Guest Blogger: The following photos and text are by Wilderness Guide LynnAnne Vesper. Jason is guiding a dogsled camping trip this week.

I was so cold last night! I just couldn’t warm up in my sleeping bag. I thought, ‘How am I going to survive this trip if I am such a weenie?’

Around the morning campfire, in the first rays of sunlight, the stories spilled out. Everyone shared their challenges of the previous night, our first night on the trail. We felt well-rested, and after a hearty breakfast of steel cut oats and flax, we were ready to take on the challenges of dog sledding up to beautiful Knife Lake. But we all knew that our first night had been exceptionally cold. We wouldn’t know how cold it had been until we got home.

One evening, LynnAnne found a “dead and down” old, dry white pine trunk. Full of sap, it nearly engulfed the water pot in flames.

People who sign up on Wintergreen Advanced Camping Trips do not expect to lie on a beach lounger sipping pina coladas. They accept, by and large, that winter camping brings with it exceptional challenges, both physical and mental. It also has its rewards.

Why do we do this? I put this question to a couple of seasoned veterans, alumni of several of Wintergreen’s most extreme trips, including Wintergreen West dog sledding in the Rocky Mountains. Here is what they said:

When you go on these expeditions, you get to places that other people don’t
go. You see things that other people will never see.

Travel by dogteam is such a rare opportunity. Anyone can get a backpack
and explore the wilderness on foot.

The dogs are so excited to go, and their enthusiasm is contagious.

Winter camping seems so improbable, like an oxymoron. You cannot camp in the winter and have it your way. You learn to accept the weather on her own terms, and you learn to adapt. The wilderness is a teacher, and we are the students. The wilderness must be accepted as a whole. We can take in the beautiful scenery because we have worked together to get there.

Likewise, we also have to accept ourselves and each other as whole people. People are people; we have to take the characteristics we like about other people together with those characteristics we would rather leave by the side of the trail. Modern people spend so much of their lives seeking comfort.
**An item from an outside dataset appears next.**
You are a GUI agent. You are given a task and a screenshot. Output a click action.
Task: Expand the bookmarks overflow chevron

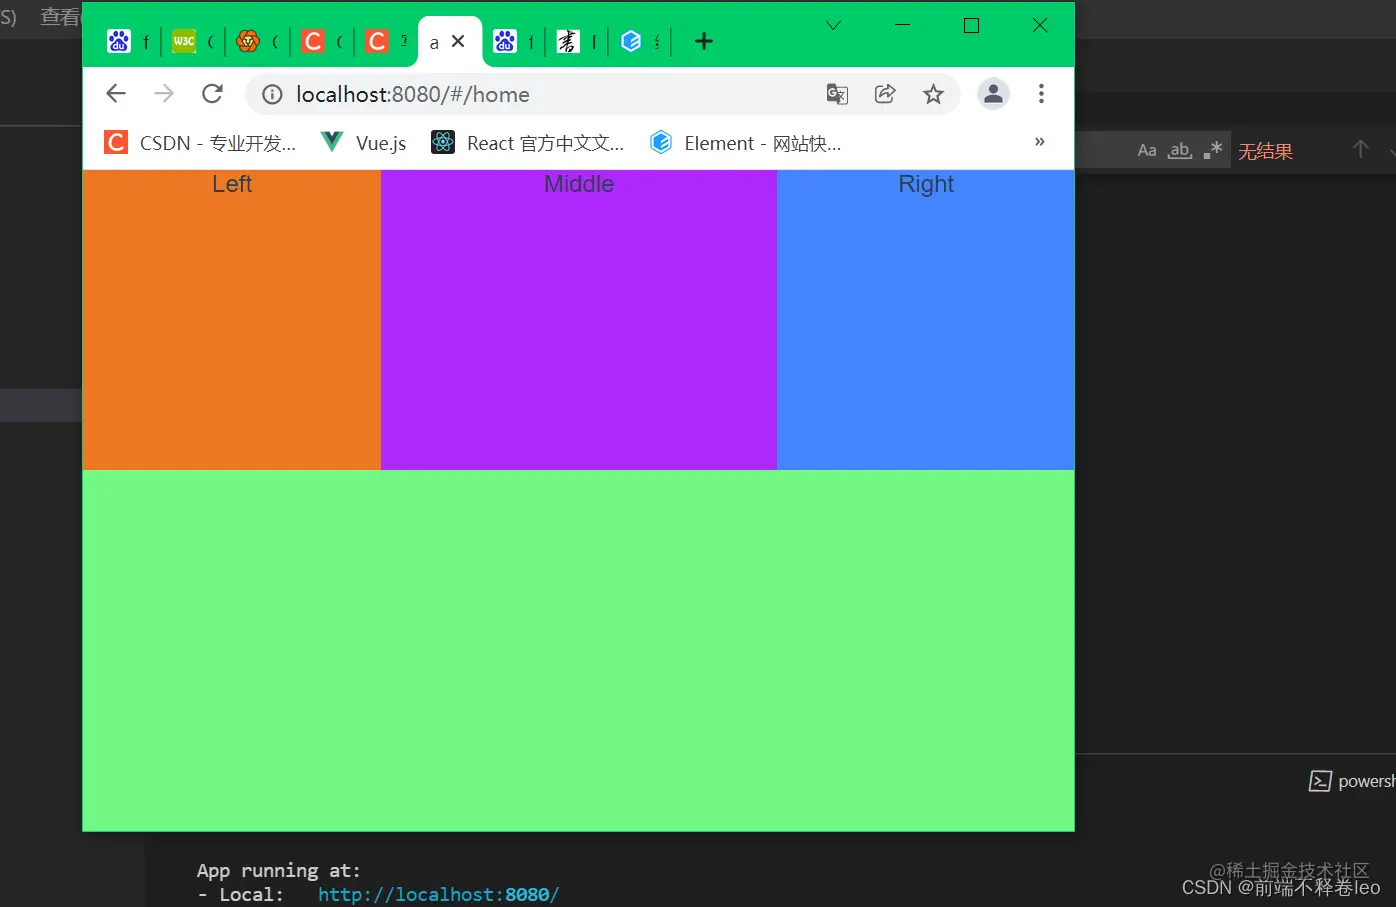point(1039,142)
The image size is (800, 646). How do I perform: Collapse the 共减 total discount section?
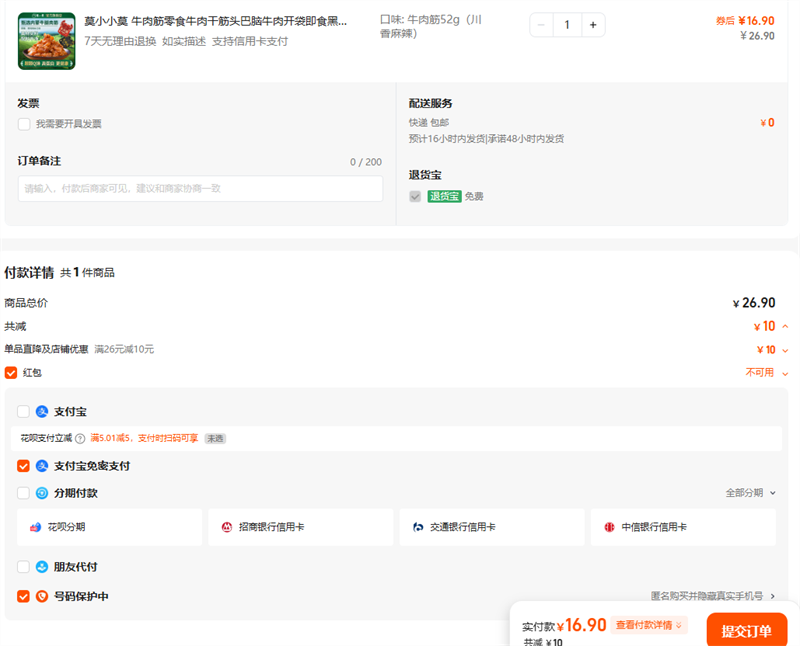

Like Goldilocks, we gravitate toward not too hot and not too cold, toward just right. Although we consider ourselves disciplined, we avoid adversity. A winter camping trip is an opportunity to face adversity, to push our personal limits of what we think we are capable.

When we got home, we learned that the temperature on our first night was -37 at the lodge. At low points in the trail, it can be a few degrees colder. But we should consider ourselves lucky. It could have rained.